## [PAGE EXTRACT]
======

[HN Gopher] Preparing to Issue 200M Certificates in 24 Hours
___________________________________________________________________
Preparing to Issue 200M Certificates in 24 Hours
Author : jaas
Score : 136 points
Date : 2021-02-10 14:45 UTC (8 hours ago)
(HTM) web link (letsencrypt.org)
(TXT) w3m dump (letsencrypt.org)
| ivoras wrote:
| Oh single points of failure, where art thou...
|
| I hope everyone realises that Let's Encrypt is by now an
| essential part of the Internet, somewhat like DNS is, just
| massively centralised.
| jaywalk wrote:
| If Let's Encrypt went away tomorrow, I'd Google "free SSL
| certificate" and find somebody else. Worst case, I'd either go
| back to the old way and buy a cheap certificate or go without
| SSL until a new free option comes along.
| notafraudster wrote:
| Honest question (I know just enough about SSL to be
| dangerous): Does certificate pinning throw a wrench in this
| plan?
| Wowfunhappy wrote:
| Please don't enforce certificate pinning in user-facing
| software, at least without an opt-out. It becomes
| impossible to inspect my own traffic.
| cheeze wrote:
| It also leads to a ton of clients who freak out when
| their app suddenly goes offline because they forgot to
| update the pinned cert. Seen that one countless times.
|
| Pinning has uses, but if I'm running an app, I'm not
| doing pinning unless I have to.
|
| Pinning to the issuing or root is much safer from an
| availability standpoint.
| tialaramex wrote:
| Before choosing to use pinning you should have planned for
| this situation. Rather than write it out here, I'll link a
| post I wrote in a Let's Encrypt forum in response to
| someone who'd just blown up their system due to a different
| pinning mistake.
|
| https://community.letsencrypt.org/t/certificate-failure-
| due-...
| rntksi wrote:
| If proper revoking procedures are being followed, no.
|
| You can start reading more info here:
| https://developer.mozilla.org/en-
| US/docs/Web/Security/Certif...
|
| (HPKP is considered obsolete, if by cert pinning you meant
| that. If you're confusing HSTS with HPKP, just know that
| HSTS makes it much harder to mistakenly access the site via
| http, while HPKP [now deprecated] is the practice of
| ensuring some hashes is found in the cert that the server
| sends to mitigate some attacks)
| NovemberWhiskey wrote:
| At this point, I don't think certificate pinning in the
| general internet/web environment is a thing.
| LinuxBender wrote:
| Agreed. I MITM all my own traffic and I only have to
| exclude a handful of domains or A records on domains to
| not MITM.
| leesalminen wrote:
| Honestly curious, why do you MITM all your own traffic?
| For detailed logging?
| LinuxBender wrote:
| Logging, ACL's for some mime types, overriding cache
| controls, shared cache for multiple devices, blocking
| some sites that I can't block using DNS.
| leesalminen wrote:
| > shared cache for multiple devices
|
| Oh, that's a neat one and would be very valuable for me.

======

## [DATASET EXCERPT]
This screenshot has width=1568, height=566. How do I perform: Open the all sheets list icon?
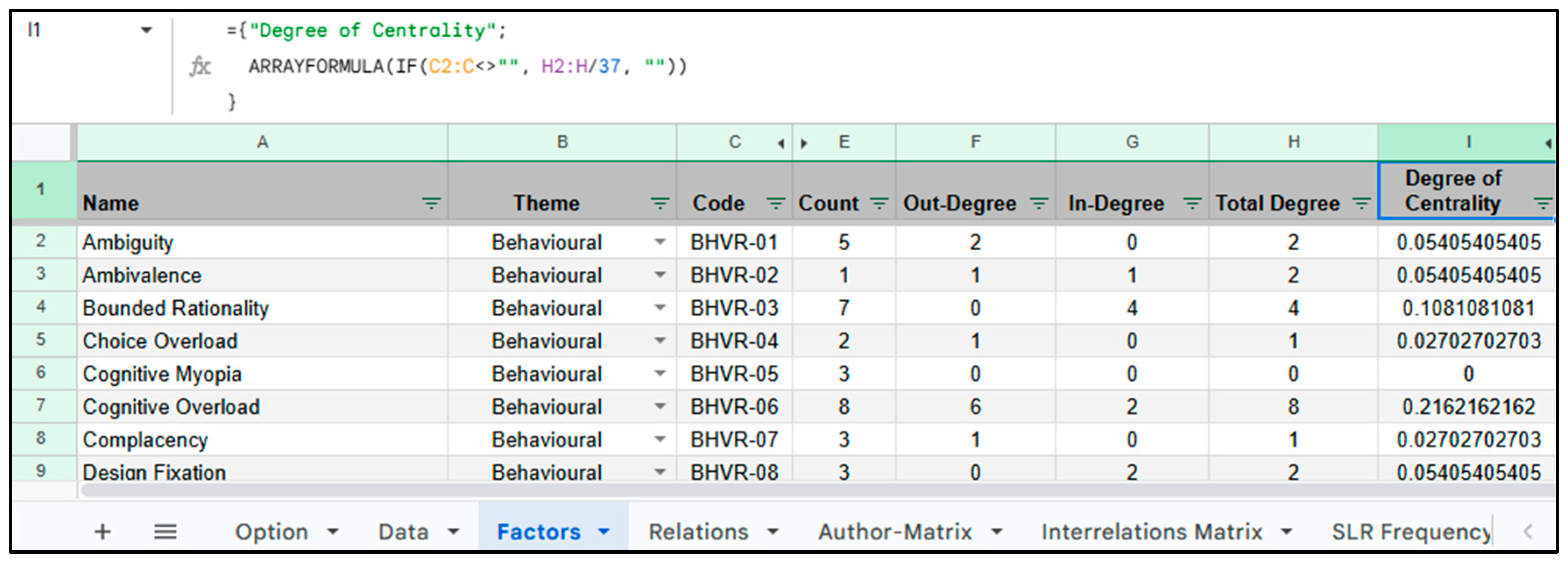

======

## [EXERCISES]
(a) In the Let's Encrypt thread, what does HSTS make much harder?
(b) List every reason LinuxBender gives in the Let's Encrypt thread for intercepting all of their own traffic.
(c) Carry on the Let's Encrypt thread past its final comment.

## [EXERCISE ANSWERS]
(a) Mistakenly accessing the site via http.

(b)
- Logging
- ACL's for some mime types
- Overriding cache controls
- Shared cache for multiple devices
- Blocking some sites that can't be blocked using DNS

(c)
| We have poor internet access at home and would be cool to
| reduce traffic going out to the net.
|
| Thanks for the reply, appreciate it!
| LinuxBender wrote:
| No problem. You can find examples of how to set up Squid-
| SSL-Bump or I can provide examples if you can't find any.
| tlb wrote:
| The hits for "free SSL certificate" certainly won't be able
| to issue 200M certs in a day.
| strken wrote:
| AWS ACM is free-as-in-complimentary-peanuts, and I'd bet
| they could handle a pretty big chunk, although 2000rps for
| a request that's calling external services and
| cryptographically signing things is a bit intimidating.
| gregwebs wrote:
| This is why they created the ACME protocol. There are actually
| other providers of this protocol now. So there is a possible
| future that is much more like DNS.
| nodesocket wrote:
| Sounds like they have read-replicas, why can't they fail over
| to a read replica as the new master?
| RL_Quine wrote:
| They aren't the only no-cost distributor, their downtime
| doesn't really matter so long as it's less than a month long.
|
| What exactly is the issue with centralization here?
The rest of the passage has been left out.